Exactly as written, reproduce the lines from the beginning of the data through the line containing "Task: Expand description with SHOW MORE"; the pictures are not reproduced.

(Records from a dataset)
--------------------
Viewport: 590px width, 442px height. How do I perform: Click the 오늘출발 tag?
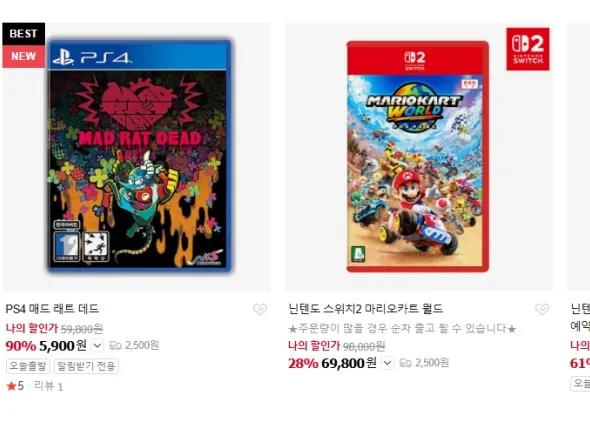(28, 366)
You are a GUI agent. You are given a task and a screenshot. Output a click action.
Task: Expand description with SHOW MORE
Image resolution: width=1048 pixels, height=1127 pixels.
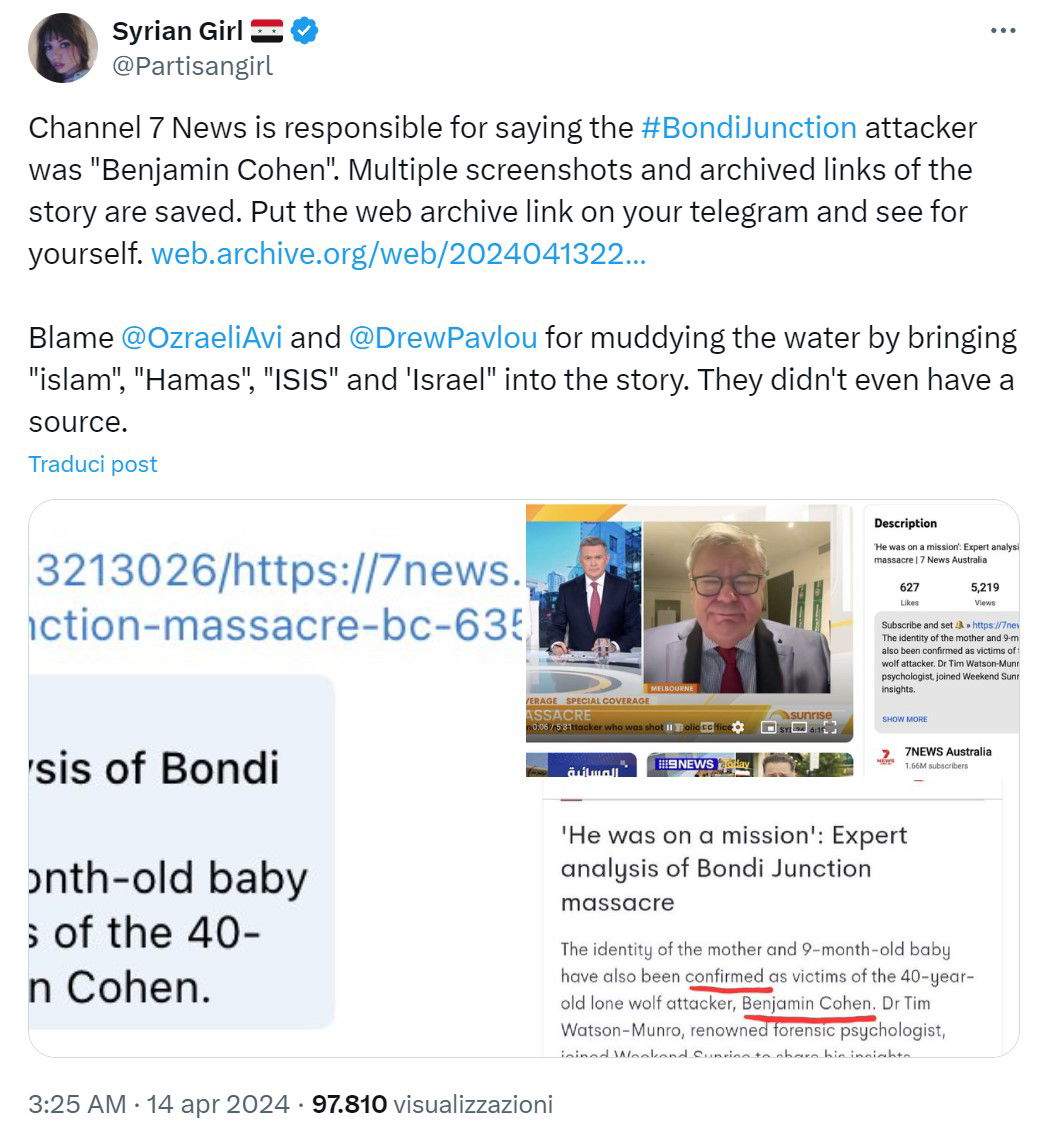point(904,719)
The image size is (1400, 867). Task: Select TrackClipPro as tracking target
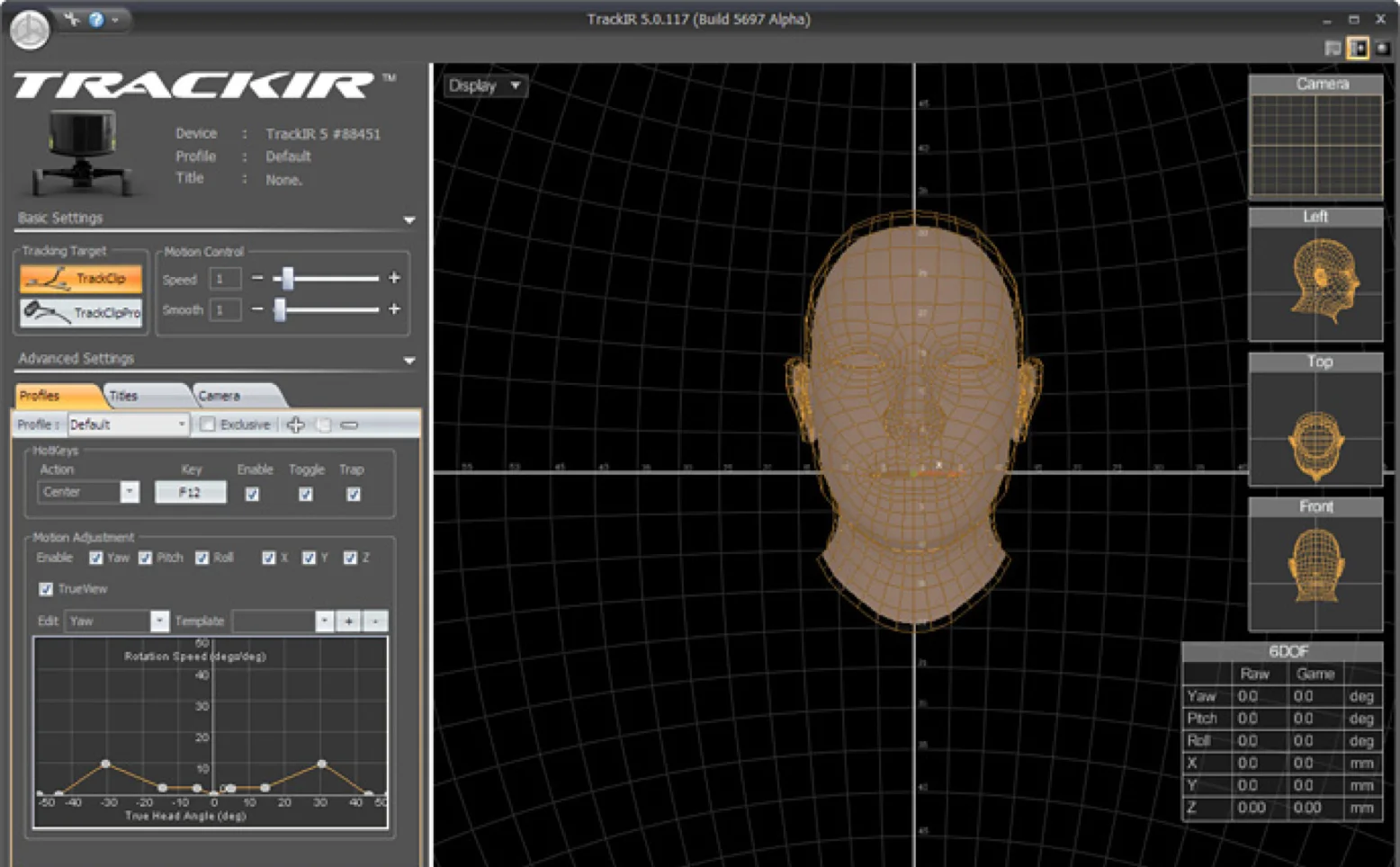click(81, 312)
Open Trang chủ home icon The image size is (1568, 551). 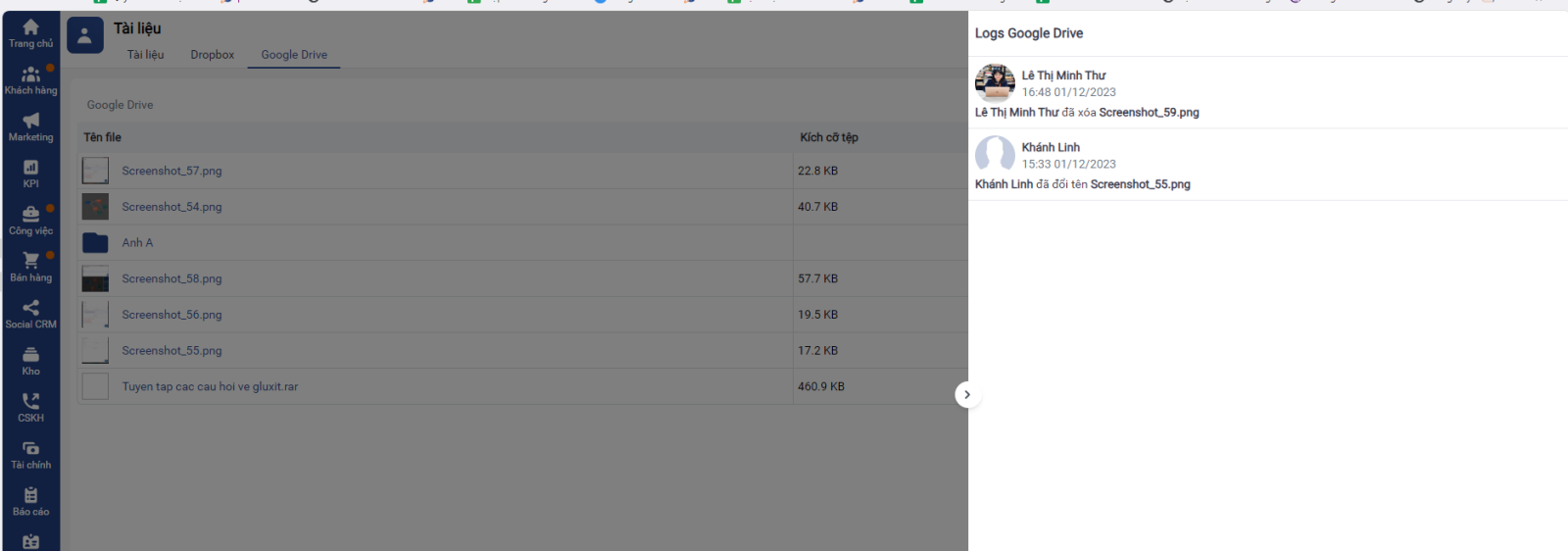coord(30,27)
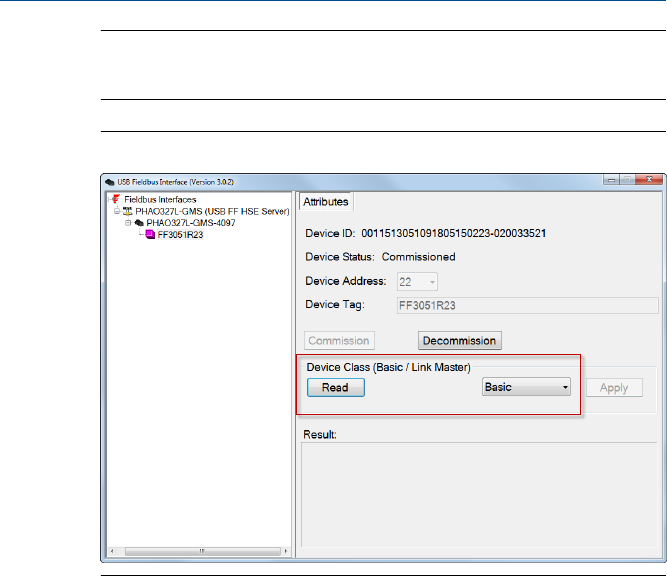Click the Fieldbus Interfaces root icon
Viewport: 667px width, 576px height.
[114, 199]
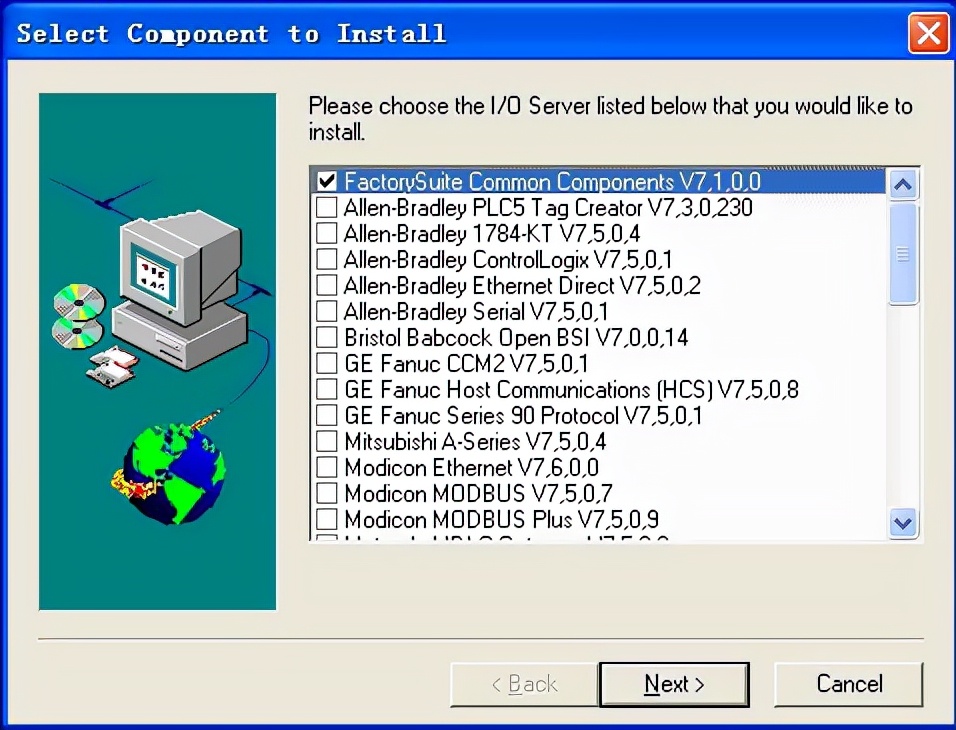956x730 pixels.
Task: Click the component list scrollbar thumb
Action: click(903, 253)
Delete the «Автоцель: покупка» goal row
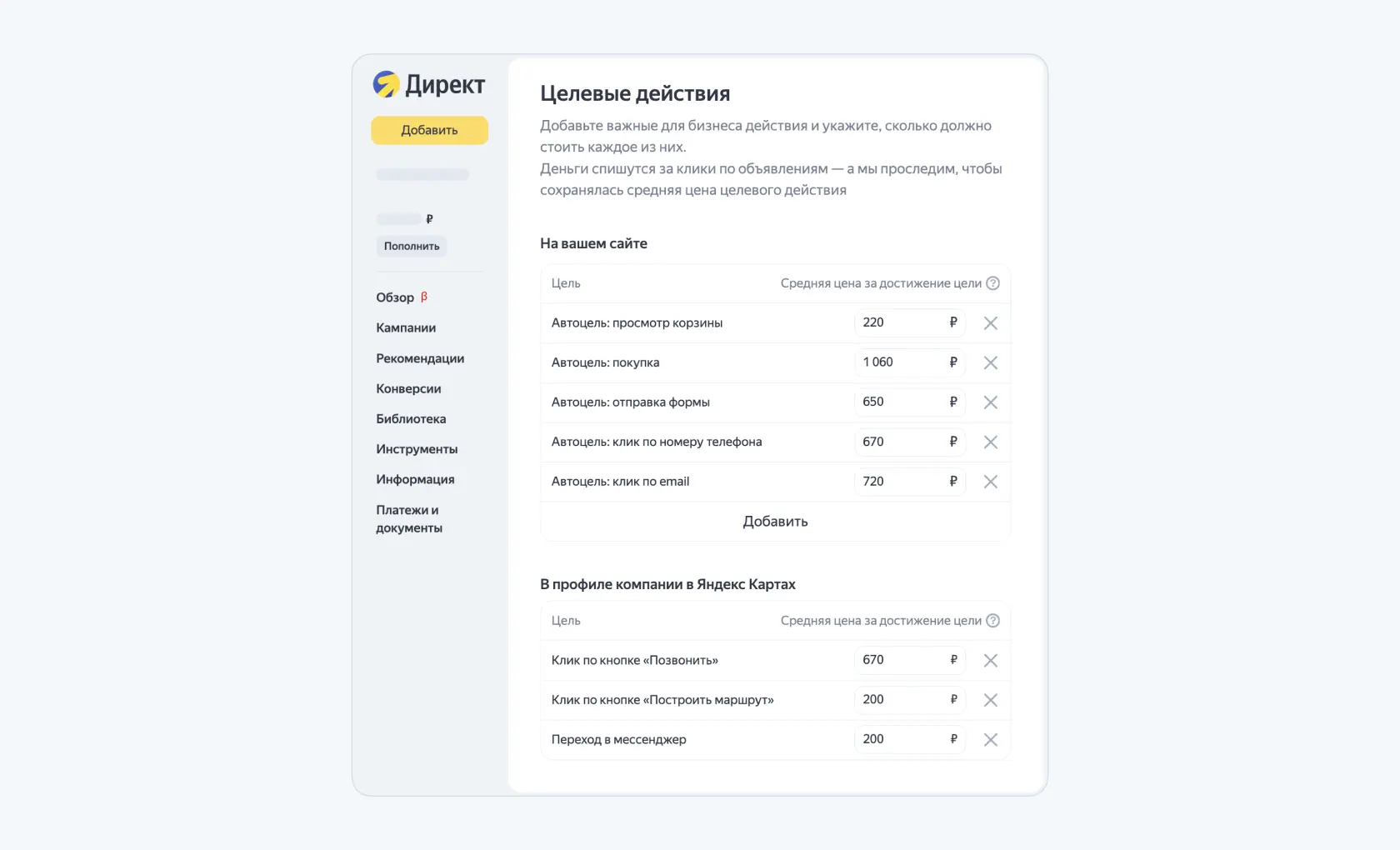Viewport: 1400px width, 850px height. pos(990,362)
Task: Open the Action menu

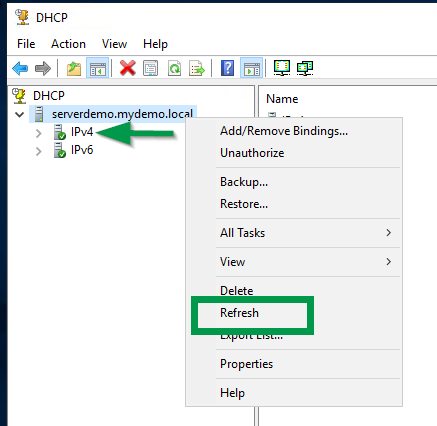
--------------------
Solution to the problem:
Viewport: 590px width, 442px height. How do I perform: Click the 오늘출발 tag?
(28, 366)
You are a GUI agent. You are given a task and a screenshot. Output a click action.
Task: Expand description with SHOW MORE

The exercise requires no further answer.